• _Problem_: Please repeat the records exactly, keeping the pictures out.

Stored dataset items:
● ● ● ● ●

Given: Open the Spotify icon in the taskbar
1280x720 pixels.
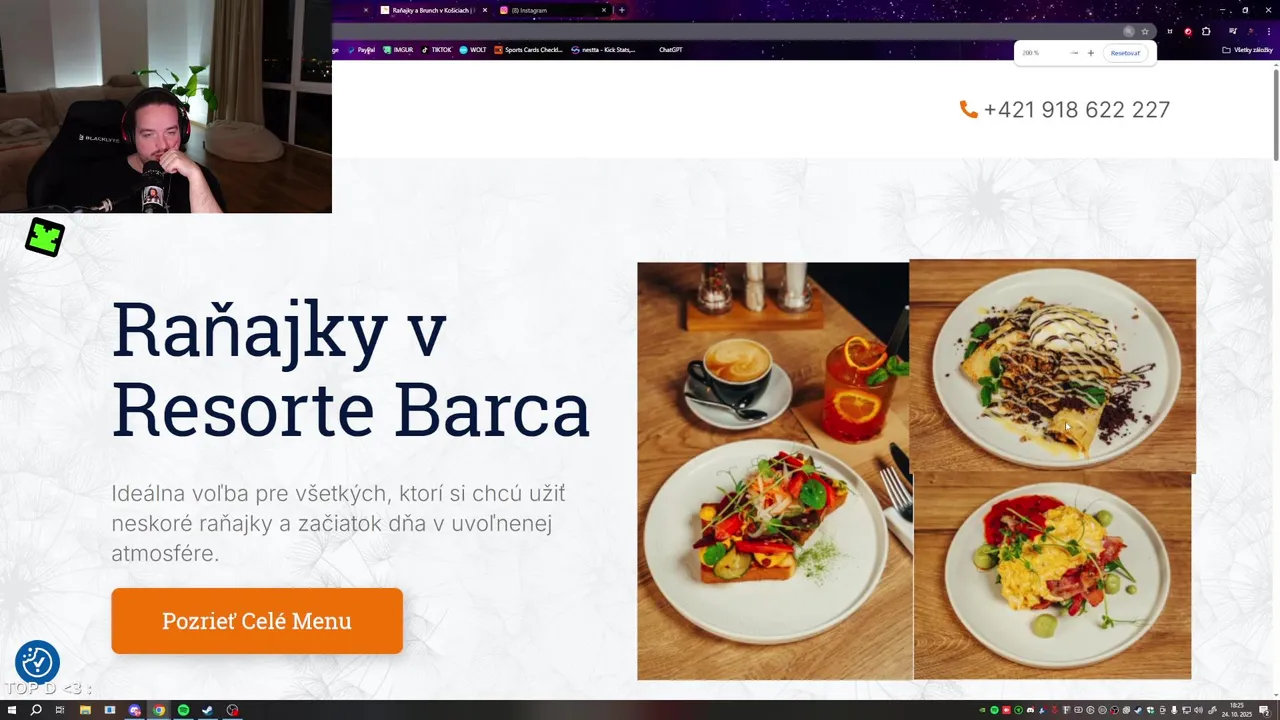Looking at the screenshot, I should click(x=183, y=710).
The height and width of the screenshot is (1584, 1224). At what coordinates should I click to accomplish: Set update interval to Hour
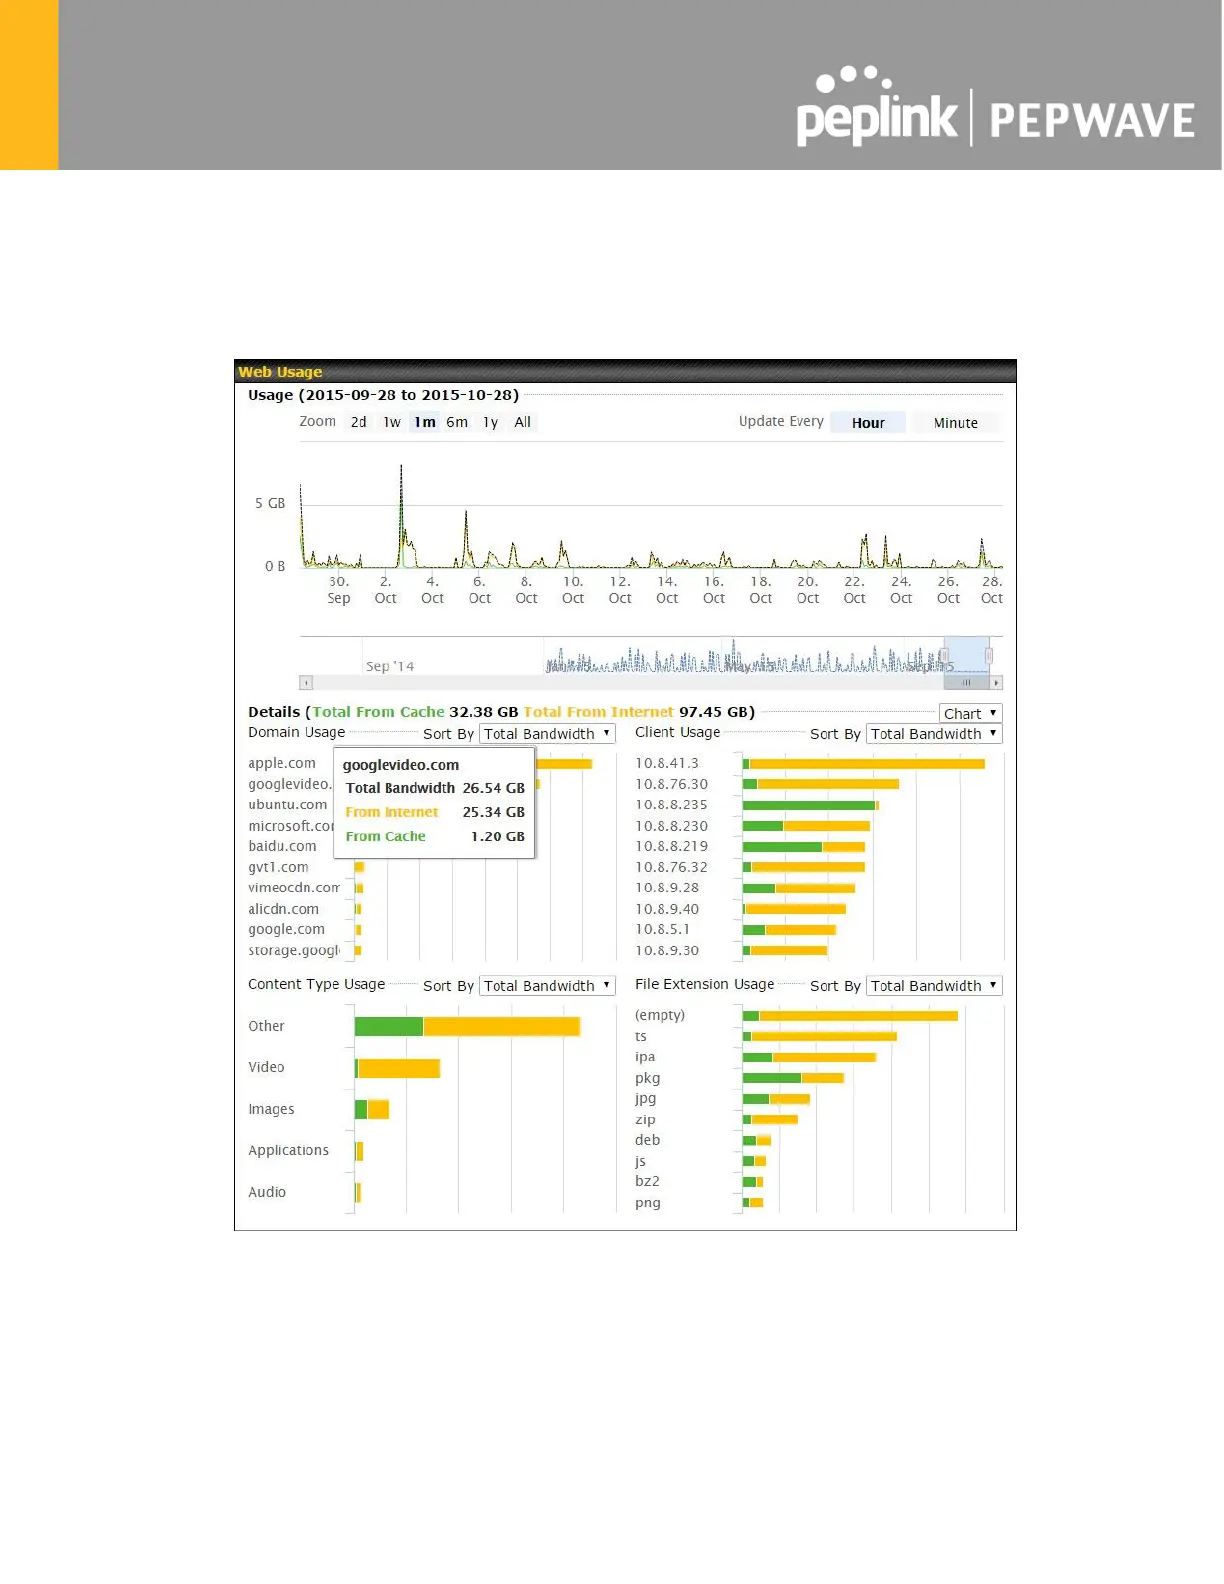867,423
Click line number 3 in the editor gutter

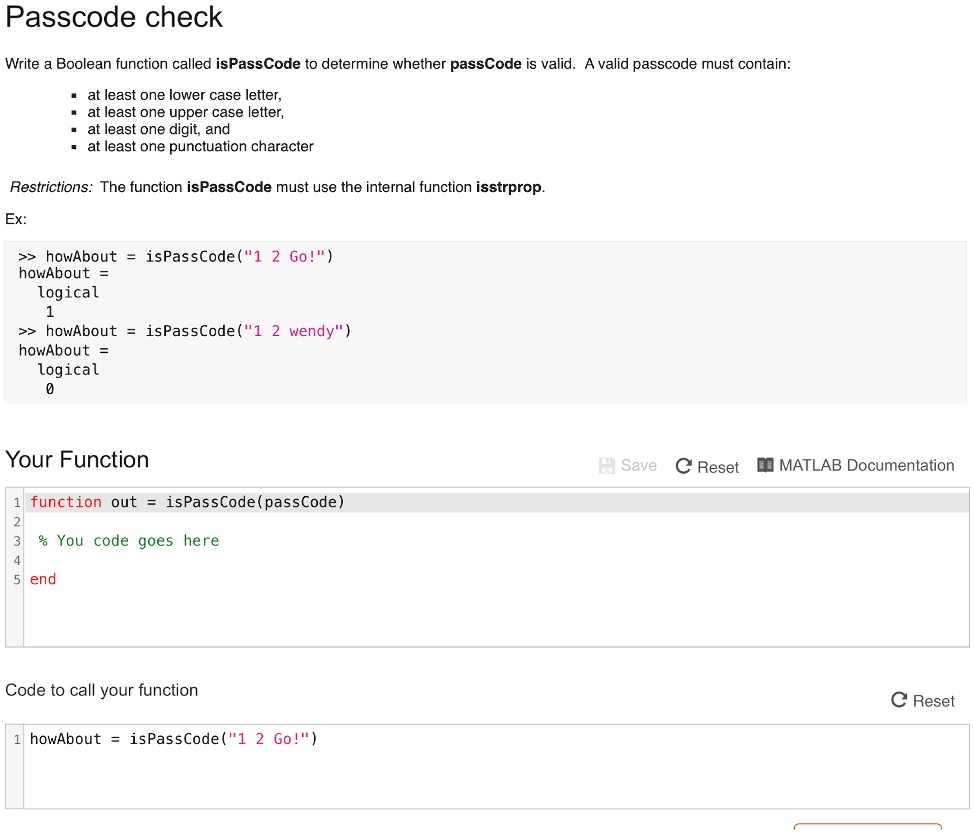[x=16, y=540]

● ● ● ● ●

• _Problem solution_:
Given: Open the Spotify icon in the taskbar
1280x720 pixels.
Looking at the screenshot, I should click(x=183, y=710).
The height and width of the screenshot is (1584, 1224). At what coordinates should I click to accomplish: Set update interval to Hour
867,423
Click line number 3 in the editor gutter

[x=16, y=540]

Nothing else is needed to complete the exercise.